Tess turned to him passionately.

"You know what I say is true. You came here without my desiring it! I don't want anything to do with you.... Haven't you both harmed me enough?... Do I ever come around and hurt you?... Why don't you tell the truth?"

"All right," he shouted, his irritation at her resistance overcoming his fear of the elder. "If you want the truth, here it is. I'm----"

"Don't! Don't!" screamed Tess.

"Ah!" hissed Waldstricker's lips like a jet of steam.

He'd caught within his powerful net the girl he wanted. He'd bring to light the secret that'd preyed upon his sister's spirits so long. For the squatter girl he felt no pity, for Frederick only contempt. They were both weaklings that he'd sweep away in his pursuit of Young and the squatters.

"He's sick," said Tessibel, trying to discount Frederick's confession.

"Your brother-in-law's sick. You can see that!... He thinks ... why, he's mad!"

"I'm not mad!" Frederick turned upon her fiercely, then back to the big man whose eagerness bent him forward. "I'm the father of her boy."

The blood left Waldstricker's face, so that it looked like carved marble.

"So 'tis so," he got out, "and you admit it, you cur, and you dared to marry my sister? Now, as God lets me live, you'll both suffer for this, and as for you, Tessibel Skinner, look out for that bastard of yours!"

The squatter girl uttered a heart-broken cry, and turning, fled around the rocks into the lane and up the hill.

CHAPTER XLII

A MAN'S ARM AT THE WINDOW

It seemed to Tess that her feet were leaden, as if she could never traverse the distance between the ragged rocks and the house. The interview with Frederick had been a terrible ordeal, and she was sick with disgust from his odious kisses. Waldstricker's untimely appearance and his stinging taunts hurt and frightened her. She knew he would do his worst and that Frederick wouldn't or couldn't help it. The desire to get Boy into her arms, to keep him from the men below urged her on.

Wildly, she fled through the orchard, crying as she went.

"Boy! Mummy's Boy! Where's Mummy's Boy?"

Gasping for breath, her voice ejected the words explosively. Exhausted, she sank upon the top step of the porch. The long run up the hill had been almost too much, but in a moment, she lifted herself, still calling and panting, and stumbled into the house.

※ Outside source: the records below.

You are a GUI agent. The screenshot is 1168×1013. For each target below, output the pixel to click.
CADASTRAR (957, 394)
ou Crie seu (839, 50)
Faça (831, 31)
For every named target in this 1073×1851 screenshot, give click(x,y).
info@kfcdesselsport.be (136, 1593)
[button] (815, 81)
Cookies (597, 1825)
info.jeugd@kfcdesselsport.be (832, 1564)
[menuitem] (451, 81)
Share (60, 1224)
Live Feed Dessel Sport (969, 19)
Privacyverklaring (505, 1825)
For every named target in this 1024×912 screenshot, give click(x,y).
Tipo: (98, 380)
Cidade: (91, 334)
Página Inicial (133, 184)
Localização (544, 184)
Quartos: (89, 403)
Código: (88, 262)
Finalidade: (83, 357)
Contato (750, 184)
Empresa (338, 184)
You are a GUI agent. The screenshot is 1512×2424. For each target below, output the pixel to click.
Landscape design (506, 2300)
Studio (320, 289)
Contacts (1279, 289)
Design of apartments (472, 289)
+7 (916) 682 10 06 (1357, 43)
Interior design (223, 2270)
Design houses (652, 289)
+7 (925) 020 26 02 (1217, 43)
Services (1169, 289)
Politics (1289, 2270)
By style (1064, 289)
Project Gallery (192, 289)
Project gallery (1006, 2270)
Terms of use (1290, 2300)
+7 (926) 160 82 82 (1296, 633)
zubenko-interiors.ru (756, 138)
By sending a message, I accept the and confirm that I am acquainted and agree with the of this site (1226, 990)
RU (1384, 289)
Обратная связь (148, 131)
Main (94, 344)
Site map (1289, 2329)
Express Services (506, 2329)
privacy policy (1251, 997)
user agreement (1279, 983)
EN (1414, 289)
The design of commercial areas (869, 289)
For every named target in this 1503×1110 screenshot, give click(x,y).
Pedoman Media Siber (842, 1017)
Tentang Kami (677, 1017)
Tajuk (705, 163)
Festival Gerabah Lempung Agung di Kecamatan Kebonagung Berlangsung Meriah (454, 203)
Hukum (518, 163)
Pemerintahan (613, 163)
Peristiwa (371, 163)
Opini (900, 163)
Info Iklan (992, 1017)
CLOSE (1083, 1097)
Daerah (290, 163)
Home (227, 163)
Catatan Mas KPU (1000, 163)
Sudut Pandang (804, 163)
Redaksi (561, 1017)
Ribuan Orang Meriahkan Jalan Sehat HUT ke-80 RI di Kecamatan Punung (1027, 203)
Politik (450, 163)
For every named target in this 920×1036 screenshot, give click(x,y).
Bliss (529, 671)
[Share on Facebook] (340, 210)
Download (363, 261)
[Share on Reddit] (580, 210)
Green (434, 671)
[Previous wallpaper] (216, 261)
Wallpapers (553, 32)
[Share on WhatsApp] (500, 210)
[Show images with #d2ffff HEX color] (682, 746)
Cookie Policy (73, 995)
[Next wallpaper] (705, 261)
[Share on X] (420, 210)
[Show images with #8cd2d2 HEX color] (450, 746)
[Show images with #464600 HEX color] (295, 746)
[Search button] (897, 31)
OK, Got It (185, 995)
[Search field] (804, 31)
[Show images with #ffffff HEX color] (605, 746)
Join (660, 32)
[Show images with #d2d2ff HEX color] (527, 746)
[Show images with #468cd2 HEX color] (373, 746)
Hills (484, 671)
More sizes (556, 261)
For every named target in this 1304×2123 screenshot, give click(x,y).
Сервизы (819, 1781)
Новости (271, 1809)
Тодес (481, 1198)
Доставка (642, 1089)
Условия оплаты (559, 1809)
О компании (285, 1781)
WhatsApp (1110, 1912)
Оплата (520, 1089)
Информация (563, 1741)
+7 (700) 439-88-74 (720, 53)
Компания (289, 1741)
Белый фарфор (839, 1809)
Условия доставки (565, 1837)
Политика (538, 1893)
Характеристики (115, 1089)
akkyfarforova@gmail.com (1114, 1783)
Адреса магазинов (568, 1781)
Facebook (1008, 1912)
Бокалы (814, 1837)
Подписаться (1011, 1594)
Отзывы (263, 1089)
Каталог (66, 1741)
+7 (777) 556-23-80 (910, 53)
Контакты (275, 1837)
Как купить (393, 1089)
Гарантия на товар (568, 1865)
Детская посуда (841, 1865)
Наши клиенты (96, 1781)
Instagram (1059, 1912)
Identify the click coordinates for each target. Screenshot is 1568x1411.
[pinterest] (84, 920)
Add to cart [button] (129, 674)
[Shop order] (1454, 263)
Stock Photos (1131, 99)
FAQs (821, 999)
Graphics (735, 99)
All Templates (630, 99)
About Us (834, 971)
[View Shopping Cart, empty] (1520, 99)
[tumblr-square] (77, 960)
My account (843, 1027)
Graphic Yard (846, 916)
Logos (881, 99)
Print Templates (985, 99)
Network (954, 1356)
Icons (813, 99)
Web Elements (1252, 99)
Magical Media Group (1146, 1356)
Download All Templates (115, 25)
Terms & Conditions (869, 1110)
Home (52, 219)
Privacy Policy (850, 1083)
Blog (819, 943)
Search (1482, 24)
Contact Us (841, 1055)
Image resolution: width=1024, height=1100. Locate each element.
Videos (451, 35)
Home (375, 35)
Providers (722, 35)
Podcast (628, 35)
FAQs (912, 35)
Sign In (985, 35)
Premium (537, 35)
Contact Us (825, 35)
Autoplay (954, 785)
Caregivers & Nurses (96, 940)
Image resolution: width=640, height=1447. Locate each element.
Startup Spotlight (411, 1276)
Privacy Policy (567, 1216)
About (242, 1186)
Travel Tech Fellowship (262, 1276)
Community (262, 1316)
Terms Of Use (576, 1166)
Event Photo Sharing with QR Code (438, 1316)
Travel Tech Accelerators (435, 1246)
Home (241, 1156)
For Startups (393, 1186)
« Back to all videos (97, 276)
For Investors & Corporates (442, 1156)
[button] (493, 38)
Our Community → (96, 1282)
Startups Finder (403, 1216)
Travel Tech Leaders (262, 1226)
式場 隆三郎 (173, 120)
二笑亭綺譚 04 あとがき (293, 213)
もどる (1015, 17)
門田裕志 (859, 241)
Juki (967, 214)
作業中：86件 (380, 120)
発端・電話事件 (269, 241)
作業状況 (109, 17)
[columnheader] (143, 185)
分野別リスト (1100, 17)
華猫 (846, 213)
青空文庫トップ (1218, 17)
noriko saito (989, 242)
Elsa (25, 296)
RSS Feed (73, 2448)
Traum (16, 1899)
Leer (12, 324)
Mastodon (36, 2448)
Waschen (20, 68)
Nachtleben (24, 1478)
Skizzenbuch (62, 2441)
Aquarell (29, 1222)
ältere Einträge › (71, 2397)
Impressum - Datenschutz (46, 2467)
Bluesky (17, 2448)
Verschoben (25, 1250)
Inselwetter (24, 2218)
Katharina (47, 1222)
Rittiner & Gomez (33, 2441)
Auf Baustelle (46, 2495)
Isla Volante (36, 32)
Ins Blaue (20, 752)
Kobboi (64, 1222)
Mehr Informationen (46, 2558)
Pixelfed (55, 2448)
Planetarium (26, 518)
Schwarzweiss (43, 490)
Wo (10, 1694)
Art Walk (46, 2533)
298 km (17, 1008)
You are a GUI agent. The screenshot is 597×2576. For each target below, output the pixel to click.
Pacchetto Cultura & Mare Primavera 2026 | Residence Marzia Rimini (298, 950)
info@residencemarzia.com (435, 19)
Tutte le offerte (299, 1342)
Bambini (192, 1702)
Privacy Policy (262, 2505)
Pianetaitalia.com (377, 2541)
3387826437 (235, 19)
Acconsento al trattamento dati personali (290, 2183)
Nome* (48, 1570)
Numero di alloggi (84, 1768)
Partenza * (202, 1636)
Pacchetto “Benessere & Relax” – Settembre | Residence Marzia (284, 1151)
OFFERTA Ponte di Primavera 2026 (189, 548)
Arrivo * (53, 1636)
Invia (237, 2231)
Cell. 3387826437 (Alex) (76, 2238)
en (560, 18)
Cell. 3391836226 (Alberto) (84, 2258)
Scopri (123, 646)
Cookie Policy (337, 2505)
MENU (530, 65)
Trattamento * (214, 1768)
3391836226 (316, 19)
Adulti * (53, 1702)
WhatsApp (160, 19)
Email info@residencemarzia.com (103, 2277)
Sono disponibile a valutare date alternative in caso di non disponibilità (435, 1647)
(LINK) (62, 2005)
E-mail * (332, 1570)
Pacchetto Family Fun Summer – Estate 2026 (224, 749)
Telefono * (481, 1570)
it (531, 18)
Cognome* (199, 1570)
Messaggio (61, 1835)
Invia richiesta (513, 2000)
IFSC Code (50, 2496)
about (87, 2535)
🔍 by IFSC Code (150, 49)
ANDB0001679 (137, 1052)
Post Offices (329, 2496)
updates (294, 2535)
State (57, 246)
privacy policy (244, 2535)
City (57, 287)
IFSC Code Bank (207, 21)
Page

"He's upstairs with Andy," said Young, looking up from his book. Then, alarmed by her appearance, he jumped up and hurried to her. "What's the matter, Tess? Tell me."

"Where's the baby?" she demanded hysterically, clinging to him.... "Tell me where my baby is."

Drawing her into an easy chair, Deforrest attempted to quiet her.

"Boy's upstairs with Andy. Hush, hush, child! Don't cry like that!...

Oh, my little girl!... What is it?... What's happened? Tell me ...

quick!"

But Tess couldn't speak. She only clung to his arms, trying to stifle her gasping cries.

Just then Boy's clear laugh came pealing down the stairway, a conclusive comfort to his mother's heart. When her extreme agitation had subsided.

Professor Young sat down and called her to him. As of old, when first he had heard her lessons in his home, she dropped at his feet, resting her curly head against his knee.

"Now I want to know what's frightened you," said he, softly.

The girl made a gesture of refusal. "I can't tell it," she replied, under her breath. "It's too terrible! It's too awful!"

"There's nothing too terrible for me to know," answered Young. "What happened while you were out?"

"Don't ask me to tell you, Uncle Forrie," pleaded Tess. "I can't! I can't!"

"Tessibel," demanded the lawyer, "was it Sandy Letts?"

"Oh, no, no, not him!"

The man pondered a moment.

"Was it--"

"Please don't ask me any more questions." She lifted a crimson face. "I was foolish, I suppose, but I thought, I thought the baby--"

"Some one threatened Boy! Was that it, Tessibel?" he cross-questioned.

"Yes." The murmured answer was scarcely audible.